In the second option each row is a dictionary. This option works well if you have a CSV header because then the keys of each dictionary can be column names and the fields can be values. 

In [2]:
# Option 2: Each row is a dictionary
csv = [{'name1': 'Q', 'name2': 'W', 'name3': 'E'},
       {'name1': 'R', 'name2': 'T', 'name3': 'Y'}]

## Loading data from CSVs
### Python's csv Module
We will be using the `unicodecsv` since it comes with Anaconda and has support for unicode. The `unicodecsv` works exactly the same as Python's [`csv`](https://docs.python.org/2/library/csv.html) module, and its documentation page is still the best way to learn how to use the `unicodecsv` library.
### Data file
Lets have a look at our data file before reading it with `unicodecsv`.

In [3]:
file_extract = ''
with open('data_files/enrollments.csv', 'r') as f:
    for index, line in enumerate(f):
        file_extract += line
        if index == 5:
            break
print(file_extract)

account_key,status,join_date,cancel_date,days_to_cancel,is_udacity,is_canceled
448,canceled,2014-11-10,2015-01-14,65,True,True
448,canceled,2014-11-05,2014-11-10,5,True,True
448,canceled,2015-01-27,2015-01-27,0,True,True
448,canceled,2014-11-10,2014-11-10,0,True,True
448,current,2015-03-10,,,True,False



### Loading the data

Next we will load the data from some file using `unicodecsv`. The mode `rb` in `open('...', 'rb')` means that the file will be opened for reading. The [`csv`](https://docs.python.org/2/library/csv.html) docummentation page mentions that we need to use this. `rb` stands for Read Binary mode. We are using the `DictReader` since our data have a header row. Our reader will be an iterator, the difference between lists and iteratiors in Python can be found [here](https://www.codementor.io/sheena/python-generators-and-iterators-du1082iua). The iterator let's you write a loop to access each element, but only once. 

In [10]:
import unicodecsv
from pprint import pprint

enrollments = []

with open('data_files/enrollments.csv', 'rb') as f:
    reader = unicodecsv.DictReader(f)
    enrollments = list(reader)

pprint(enrollments[0])

OrderedDict([('account_key', '448'),
             ('status', 'canceled'),
             ('join_date', '2014-11-10'),
             ('cancel_date', '2015-01-14'),
             ('days_to_cancel', '65'),
             ('is_udacity', 'True'),
             ('is_canceled', 'True')])


Let's read in two more example files.

In [16]:
daily_engagement = []
project_submsissions = []

def read_csv(filename):
    with open(filename, 'rb') as f:
        reader = unicodecsv.DictReader(f)
        return list(reader)

daily_engagement = read_csv('data_files/daily_engagement.csv')
project_submissions = read_csv('data_files/project_submissions.csv')

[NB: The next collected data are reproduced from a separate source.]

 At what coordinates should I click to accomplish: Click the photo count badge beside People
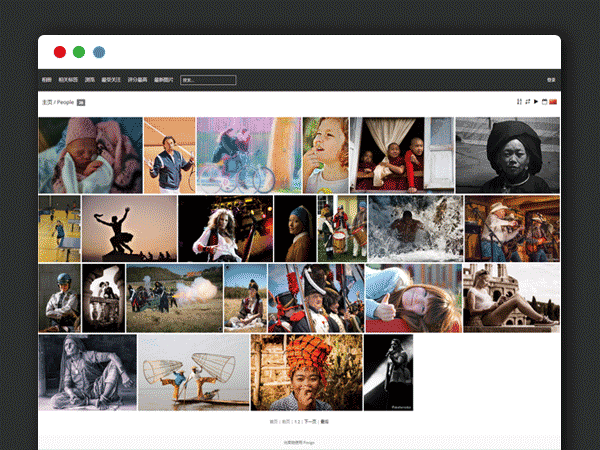81,102
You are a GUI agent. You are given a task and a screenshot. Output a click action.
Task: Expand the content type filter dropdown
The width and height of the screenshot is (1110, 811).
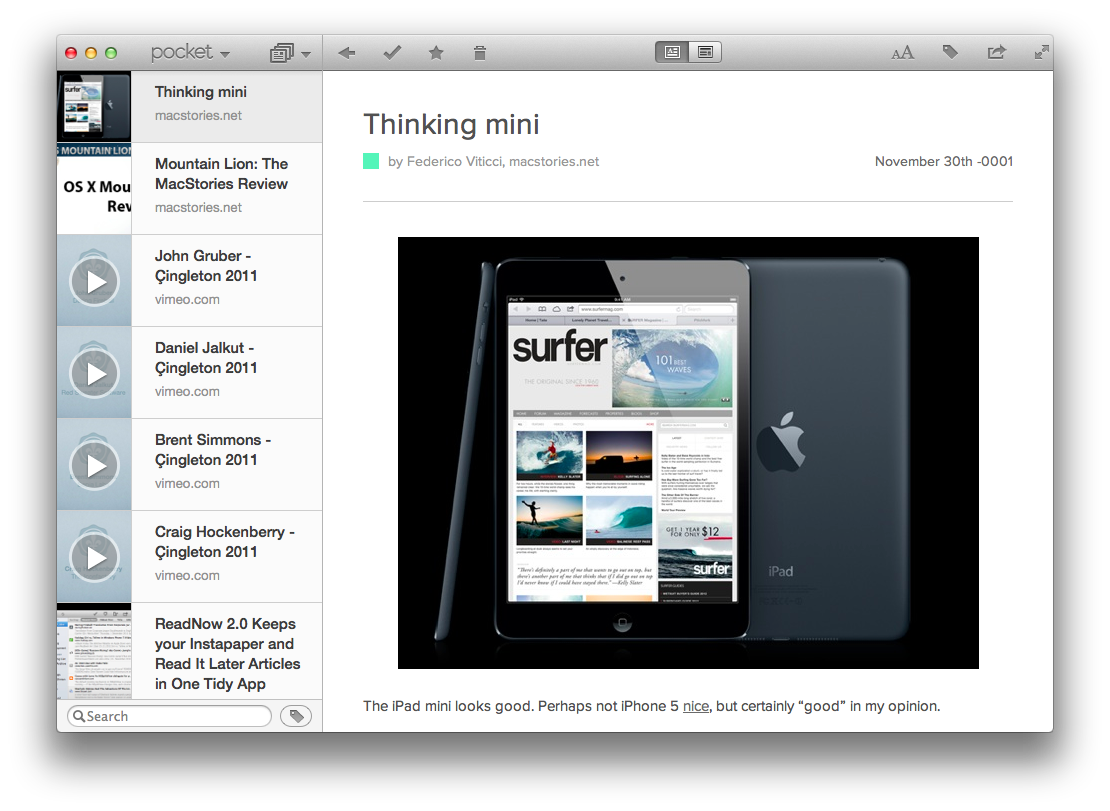(290, 53)
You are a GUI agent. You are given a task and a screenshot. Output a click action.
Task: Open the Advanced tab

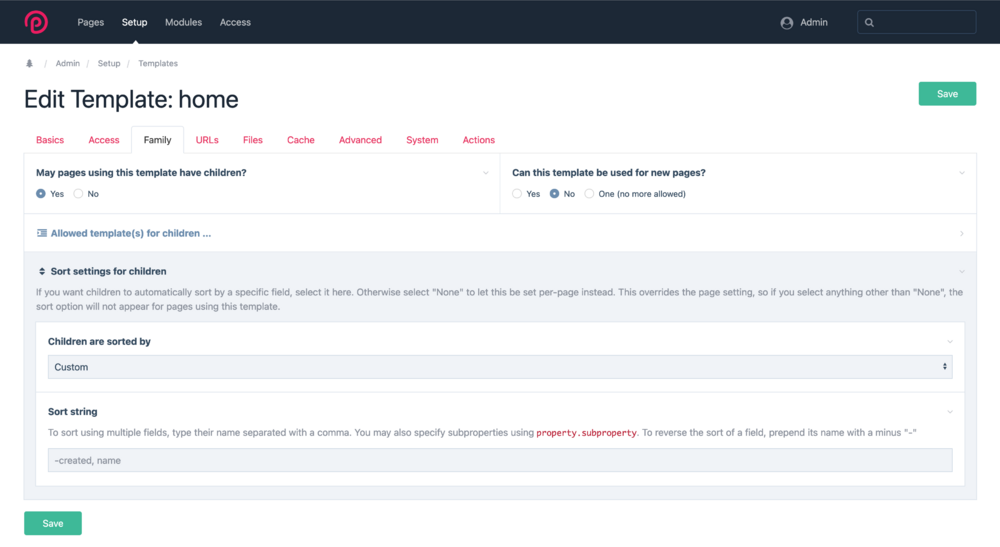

pprint(daily_engagement[0])
pprint(project_submissions[0])

OrderedDict([('acct', '0'),
             ('utc_date', '2015-01-09'),
             ('num_courses_visited', '1.0'),
             ('total_minutes_visited', '11.6793745'),
             ('lessons_completed', '0.0'),
             ('projects_completed', '0.0')])
OrderedDict([('creation_date', '2015-01-14'),
             ('completion_date', '2015-01-16'),
             ('assigned_rating', 'UNGRADED'),
             ('account_key', '256'),
             ('lesson_key', '3176718735'),
             ('processing_state', 'EVALUATED')])